AVAILABLE RECORDS:
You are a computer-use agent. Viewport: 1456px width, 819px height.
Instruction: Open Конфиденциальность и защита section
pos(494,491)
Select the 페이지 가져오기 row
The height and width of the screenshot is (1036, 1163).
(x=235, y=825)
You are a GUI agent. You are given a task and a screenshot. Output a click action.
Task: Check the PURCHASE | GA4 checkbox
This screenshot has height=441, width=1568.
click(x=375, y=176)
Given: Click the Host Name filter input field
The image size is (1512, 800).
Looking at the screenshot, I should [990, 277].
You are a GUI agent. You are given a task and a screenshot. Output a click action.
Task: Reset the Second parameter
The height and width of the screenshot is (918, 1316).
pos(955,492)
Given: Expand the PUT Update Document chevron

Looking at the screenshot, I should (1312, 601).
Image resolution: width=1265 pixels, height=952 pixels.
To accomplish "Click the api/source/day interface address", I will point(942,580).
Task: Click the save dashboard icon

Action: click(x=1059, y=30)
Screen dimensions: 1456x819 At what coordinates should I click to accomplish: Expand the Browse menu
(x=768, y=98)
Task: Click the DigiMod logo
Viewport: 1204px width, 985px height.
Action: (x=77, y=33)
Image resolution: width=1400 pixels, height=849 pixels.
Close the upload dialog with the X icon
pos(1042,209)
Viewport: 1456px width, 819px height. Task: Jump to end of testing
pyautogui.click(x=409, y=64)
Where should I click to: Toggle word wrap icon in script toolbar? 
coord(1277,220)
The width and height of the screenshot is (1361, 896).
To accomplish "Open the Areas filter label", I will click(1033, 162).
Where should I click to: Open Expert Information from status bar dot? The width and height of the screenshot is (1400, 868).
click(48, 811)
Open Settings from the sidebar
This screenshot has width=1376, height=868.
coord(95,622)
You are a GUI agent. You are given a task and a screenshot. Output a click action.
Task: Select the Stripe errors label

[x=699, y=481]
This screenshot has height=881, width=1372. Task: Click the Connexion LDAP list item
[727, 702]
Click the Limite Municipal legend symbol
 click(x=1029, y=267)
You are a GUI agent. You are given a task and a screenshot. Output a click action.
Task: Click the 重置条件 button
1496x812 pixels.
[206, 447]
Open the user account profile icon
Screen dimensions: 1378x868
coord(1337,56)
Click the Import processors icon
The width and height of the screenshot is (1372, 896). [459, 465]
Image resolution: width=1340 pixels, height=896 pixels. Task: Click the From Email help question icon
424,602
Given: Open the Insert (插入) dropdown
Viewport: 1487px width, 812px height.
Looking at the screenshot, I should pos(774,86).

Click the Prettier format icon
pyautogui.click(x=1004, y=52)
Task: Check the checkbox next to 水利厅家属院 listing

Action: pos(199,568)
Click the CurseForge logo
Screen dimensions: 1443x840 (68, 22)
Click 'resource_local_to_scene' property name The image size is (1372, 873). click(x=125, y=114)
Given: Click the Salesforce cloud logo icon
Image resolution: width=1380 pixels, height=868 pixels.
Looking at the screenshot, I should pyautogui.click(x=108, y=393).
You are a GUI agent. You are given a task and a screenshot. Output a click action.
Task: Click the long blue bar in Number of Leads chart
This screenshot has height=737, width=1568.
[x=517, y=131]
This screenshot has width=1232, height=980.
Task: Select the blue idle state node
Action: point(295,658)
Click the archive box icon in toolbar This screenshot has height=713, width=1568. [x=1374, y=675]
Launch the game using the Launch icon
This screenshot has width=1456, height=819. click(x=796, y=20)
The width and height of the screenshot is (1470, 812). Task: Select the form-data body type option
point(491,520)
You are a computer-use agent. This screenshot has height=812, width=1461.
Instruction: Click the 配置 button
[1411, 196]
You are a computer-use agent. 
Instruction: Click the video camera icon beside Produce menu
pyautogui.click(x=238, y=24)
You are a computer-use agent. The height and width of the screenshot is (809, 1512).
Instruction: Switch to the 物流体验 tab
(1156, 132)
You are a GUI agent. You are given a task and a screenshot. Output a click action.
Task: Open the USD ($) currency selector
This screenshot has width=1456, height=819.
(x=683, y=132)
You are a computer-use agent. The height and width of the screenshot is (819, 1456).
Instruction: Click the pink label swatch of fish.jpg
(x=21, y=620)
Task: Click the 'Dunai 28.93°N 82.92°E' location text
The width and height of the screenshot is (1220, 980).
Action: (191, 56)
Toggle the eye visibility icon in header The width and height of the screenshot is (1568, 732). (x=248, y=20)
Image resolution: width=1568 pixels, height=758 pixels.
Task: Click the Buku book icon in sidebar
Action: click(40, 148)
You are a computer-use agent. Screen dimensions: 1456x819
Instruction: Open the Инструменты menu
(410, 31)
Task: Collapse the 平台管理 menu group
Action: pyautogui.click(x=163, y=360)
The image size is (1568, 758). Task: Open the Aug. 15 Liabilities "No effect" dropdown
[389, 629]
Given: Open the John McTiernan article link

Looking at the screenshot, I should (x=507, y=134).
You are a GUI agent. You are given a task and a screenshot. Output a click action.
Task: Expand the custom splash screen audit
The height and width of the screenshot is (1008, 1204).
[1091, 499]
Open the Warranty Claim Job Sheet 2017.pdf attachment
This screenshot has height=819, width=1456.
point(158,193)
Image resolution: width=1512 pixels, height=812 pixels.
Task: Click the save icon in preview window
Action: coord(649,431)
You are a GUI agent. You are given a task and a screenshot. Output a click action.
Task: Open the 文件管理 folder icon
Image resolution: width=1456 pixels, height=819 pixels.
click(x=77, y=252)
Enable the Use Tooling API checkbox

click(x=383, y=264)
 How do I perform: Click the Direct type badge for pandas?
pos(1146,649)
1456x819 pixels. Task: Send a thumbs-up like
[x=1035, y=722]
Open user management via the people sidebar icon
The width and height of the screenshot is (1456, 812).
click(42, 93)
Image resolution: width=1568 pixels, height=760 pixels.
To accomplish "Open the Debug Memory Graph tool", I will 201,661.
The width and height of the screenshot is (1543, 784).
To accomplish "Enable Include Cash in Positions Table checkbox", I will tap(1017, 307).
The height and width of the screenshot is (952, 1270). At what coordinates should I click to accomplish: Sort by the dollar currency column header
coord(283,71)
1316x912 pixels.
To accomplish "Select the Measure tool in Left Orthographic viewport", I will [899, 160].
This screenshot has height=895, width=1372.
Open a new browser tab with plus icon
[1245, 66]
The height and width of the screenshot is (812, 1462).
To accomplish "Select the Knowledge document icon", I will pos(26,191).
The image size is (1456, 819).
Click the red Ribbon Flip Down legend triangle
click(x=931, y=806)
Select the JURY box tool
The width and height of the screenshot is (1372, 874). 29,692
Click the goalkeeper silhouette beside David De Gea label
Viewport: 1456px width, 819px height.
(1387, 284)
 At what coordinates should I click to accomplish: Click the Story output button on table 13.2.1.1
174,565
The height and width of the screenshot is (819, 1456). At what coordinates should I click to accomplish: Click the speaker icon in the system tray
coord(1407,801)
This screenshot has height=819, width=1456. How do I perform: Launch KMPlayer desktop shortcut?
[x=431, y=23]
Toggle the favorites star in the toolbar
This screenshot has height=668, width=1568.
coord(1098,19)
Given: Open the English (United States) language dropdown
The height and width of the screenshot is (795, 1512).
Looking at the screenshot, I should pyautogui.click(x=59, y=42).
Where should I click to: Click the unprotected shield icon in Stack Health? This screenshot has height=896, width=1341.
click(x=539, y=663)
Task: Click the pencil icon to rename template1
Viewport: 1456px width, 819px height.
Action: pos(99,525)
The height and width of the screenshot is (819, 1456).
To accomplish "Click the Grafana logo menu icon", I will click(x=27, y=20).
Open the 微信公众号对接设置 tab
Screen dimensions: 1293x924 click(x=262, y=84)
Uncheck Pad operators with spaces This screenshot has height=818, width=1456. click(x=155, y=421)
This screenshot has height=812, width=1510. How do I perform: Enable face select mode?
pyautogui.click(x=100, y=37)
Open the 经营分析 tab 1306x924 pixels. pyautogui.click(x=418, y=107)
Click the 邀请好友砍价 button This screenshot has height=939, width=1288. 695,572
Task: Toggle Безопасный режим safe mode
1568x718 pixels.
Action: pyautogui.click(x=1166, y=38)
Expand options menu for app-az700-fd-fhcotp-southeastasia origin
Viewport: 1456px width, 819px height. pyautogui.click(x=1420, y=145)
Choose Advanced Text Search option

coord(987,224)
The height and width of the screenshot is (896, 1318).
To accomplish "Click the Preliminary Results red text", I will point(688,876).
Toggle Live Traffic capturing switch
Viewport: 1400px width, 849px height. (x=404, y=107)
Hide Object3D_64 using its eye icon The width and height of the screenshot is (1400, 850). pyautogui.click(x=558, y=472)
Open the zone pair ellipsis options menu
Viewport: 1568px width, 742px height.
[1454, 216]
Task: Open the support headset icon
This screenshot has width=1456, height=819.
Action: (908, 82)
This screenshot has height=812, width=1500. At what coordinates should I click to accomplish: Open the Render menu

PROBLEM: Where in the entries does the word "computer" occur? Copy out each line that has it.

YOUR SOLUTION:
You are a computer-use agent. Viewport: 1456px width, 819px height.
You are a computer-use agent. This screenshot has height=812, width=1461.
You are a computer-use agent. 
You are a computer-use agent. The height and width of the screenshot is (809, 1512).
You are a computer-use agent. The height and width of the screenshot is (819, 1456).
You are a computer-use agent. Screen dimensions: 1456x819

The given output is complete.